But where do you even begin? Let’s be honest. Every time I walk into a roadside diner, a small, primal part of my hindbrain checks the corner booth. Is there a man there? Is his coffee black? Is he quietly folding a piece of paper into an origami crane while memorizing the exit routes?
There is a specific kind of restlessness that sets in around 11:00 PM on a Tuesday. You’ve scrolled past three cat videos, one political argument, and a recipe for sourdough you will never bake. Your brain craves one thing: justice. Not the slow, bureaucratic kind that lives in courtrooms. The Reacher kind. Searching for- Reacher in-
We are searching for Reacher in our own lives.
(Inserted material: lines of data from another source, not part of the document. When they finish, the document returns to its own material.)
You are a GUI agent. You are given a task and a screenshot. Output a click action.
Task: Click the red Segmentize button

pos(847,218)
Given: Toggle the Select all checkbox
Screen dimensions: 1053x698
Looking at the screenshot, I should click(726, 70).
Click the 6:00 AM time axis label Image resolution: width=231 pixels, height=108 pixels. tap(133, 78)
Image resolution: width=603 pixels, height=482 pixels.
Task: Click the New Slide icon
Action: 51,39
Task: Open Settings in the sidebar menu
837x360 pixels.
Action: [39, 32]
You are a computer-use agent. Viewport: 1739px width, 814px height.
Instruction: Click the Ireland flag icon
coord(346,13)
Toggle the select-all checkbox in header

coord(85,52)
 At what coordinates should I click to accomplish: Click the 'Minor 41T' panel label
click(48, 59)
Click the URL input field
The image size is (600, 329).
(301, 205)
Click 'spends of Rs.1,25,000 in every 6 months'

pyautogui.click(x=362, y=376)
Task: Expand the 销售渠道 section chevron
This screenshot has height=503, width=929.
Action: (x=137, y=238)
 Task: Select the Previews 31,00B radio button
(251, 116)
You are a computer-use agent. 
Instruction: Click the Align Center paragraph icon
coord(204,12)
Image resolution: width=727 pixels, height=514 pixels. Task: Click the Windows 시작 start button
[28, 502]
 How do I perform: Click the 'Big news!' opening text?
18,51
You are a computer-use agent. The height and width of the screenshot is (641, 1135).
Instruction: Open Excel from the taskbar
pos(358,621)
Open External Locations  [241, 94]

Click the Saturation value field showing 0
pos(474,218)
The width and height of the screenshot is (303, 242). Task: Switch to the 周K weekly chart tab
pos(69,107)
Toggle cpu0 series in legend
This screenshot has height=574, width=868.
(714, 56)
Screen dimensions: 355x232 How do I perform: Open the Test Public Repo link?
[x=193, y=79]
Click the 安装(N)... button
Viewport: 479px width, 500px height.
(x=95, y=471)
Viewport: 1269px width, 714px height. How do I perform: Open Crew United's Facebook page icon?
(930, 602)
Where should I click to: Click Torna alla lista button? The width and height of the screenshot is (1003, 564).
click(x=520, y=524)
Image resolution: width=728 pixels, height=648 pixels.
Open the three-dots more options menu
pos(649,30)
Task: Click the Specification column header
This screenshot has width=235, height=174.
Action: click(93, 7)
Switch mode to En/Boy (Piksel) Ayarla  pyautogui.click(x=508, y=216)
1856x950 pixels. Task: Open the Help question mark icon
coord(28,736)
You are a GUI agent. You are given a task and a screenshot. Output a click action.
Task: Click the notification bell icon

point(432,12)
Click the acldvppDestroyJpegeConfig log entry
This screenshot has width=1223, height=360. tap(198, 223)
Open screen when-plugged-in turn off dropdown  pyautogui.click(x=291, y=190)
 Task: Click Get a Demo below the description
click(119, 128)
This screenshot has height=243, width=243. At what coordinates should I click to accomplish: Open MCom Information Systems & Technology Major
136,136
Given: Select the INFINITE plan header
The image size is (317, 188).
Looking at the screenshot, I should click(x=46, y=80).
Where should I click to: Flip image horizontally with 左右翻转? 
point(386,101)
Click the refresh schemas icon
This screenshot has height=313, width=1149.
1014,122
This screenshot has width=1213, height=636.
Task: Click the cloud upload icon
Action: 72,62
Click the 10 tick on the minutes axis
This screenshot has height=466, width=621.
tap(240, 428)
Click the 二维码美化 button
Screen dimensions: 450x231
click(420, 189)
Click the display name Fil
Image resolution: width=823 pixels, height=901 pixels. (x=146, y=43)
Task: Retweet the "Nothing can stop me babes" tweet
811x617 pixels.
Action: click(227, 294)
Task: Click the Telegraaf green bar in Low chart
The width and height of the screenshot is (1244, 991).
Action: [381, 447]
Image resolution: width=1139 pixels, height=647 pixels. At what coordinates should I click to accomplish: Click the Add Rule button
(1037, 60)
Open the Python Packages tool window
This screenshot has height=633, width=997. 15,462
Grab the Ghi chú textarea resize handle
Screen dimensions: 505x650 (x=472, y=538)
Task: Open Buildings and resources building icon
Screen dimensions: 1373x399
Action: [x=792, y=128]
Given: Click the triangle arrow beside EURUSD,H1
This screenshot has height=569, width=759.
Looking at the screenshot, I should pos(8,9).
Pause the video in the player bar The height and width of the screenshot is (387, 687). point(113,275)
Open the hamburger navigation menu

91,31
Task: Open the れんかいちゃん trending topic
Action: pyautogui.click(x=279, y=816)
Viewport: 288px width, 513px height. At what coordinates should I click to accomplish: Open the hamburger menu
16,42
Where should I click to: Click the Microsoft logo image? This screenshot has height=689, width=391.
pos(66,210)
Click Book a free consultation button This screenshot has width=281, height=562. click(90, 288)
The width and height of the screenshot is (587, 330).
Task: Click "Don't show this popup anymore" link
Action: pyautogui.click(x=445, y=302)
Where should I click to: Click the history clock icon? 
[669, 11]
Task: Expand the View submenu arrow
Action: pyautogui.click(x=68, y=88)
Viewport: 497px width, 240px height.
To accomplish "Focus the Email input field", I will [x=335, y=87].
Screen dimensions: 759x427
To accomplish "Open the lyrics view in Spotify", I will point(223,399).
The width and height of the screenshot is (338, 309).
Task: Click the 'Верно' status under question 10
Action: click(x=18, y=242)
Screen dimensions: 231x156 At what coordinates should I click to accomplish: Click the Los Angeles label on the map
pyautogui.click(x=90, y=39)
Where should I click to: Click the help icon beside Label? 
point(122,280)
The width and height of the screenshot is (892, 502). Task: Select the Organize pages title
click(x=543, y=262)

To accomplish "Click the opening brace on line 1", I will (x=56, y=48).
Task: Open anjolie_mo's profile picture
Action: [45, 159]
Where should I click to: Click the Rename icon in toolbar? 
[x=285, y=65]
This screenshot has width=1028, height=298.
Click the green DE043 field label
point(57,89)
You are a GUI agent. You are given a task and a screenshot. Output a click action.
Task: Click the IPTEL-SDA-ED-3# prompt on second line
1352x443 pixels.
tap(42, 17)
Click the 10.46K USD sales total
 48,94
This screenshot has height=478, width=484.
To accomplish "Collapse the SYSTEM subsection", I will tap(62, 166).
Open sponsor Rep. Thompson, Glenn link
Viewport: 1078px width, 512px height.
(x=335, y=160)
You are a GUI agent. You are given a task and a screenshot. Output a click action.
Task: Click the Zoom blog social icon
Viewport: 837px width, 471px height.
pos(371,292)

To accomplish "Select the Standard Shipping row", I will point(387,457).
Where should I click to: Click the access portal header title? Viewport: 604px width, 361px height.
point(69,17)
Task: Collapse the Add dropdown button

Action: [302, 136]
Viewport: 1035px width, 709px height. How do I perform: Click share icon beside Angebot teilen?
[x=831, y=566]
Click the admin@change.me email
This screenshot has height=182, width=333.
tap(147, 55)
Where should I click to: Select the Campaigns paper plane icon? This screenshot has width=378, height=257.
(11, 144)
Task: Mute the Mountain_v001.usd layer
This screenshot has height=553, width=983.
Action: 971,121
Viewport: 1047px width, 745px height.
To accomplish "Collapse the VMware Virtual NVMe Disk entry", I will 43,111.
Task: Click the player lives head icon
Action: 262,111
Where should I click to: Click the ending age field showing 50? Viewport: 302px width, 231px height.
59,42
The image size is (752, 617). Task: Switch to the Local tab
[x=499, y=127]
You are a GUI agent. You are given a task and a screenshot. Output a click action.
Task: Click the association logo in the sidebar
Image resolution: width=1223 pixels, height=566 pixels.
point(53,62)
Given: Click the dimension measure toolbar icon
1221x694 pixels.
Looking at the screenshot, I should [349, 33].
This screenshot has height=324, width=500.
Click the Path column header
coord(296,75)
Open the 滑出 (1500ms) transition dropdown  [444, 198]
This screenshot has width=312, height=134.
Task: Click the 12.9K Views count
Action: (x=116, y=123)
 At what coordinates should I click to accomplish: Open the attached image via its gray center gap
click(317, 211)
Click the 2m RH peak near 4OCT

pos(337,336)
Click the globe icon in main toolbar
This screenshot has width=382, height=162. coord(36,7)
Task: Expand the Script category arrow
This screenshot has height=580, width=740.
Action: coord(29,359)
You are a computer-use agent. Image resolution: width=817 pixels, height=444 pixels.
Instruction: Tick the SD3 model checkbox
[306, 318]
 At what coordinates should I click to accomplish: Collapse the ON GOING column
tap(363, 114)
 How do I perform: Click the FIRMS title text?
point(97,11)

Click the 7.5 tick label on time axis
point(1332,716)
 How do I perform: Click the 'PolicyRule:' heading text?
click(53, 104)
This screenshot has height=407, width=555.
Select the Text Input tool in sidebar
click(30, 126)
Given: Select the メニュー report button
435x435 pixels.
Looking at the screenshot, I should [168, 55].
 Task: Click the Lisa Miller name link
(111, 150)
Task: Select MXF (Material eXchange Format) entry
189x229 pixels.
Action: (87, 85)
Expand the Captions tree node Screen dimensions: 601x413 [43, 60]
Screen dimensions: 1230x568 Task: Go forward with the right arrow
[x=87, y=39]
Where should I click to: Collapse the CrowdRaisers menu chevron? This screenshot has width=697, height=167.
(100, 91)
That moment we stand up for the colleague being bullied. That time we say "no" to the system. That split second when we refuse to be intimidated. You won’t find Jack Reacher at the airport bar. He’s probably already on the bus to the next town where the water tower has a strange symbol on it. But where do you even begin
But the search isn't futile. The search is the point. It keeps us alert. It keeps us watching the dark parking lots. It reminds us that somewhere out there, a 250-pound former MP is sipping bad coffee and waiting for someone to make a terrible mistake. Is there a man there
So keep searching. Check the bus station. Read the book one more time.
And if you see a guy in a reversible jacket who doesn’t ask for permission? Buy him a cup of coffee. Just don’t stand behind him when the trouble starts.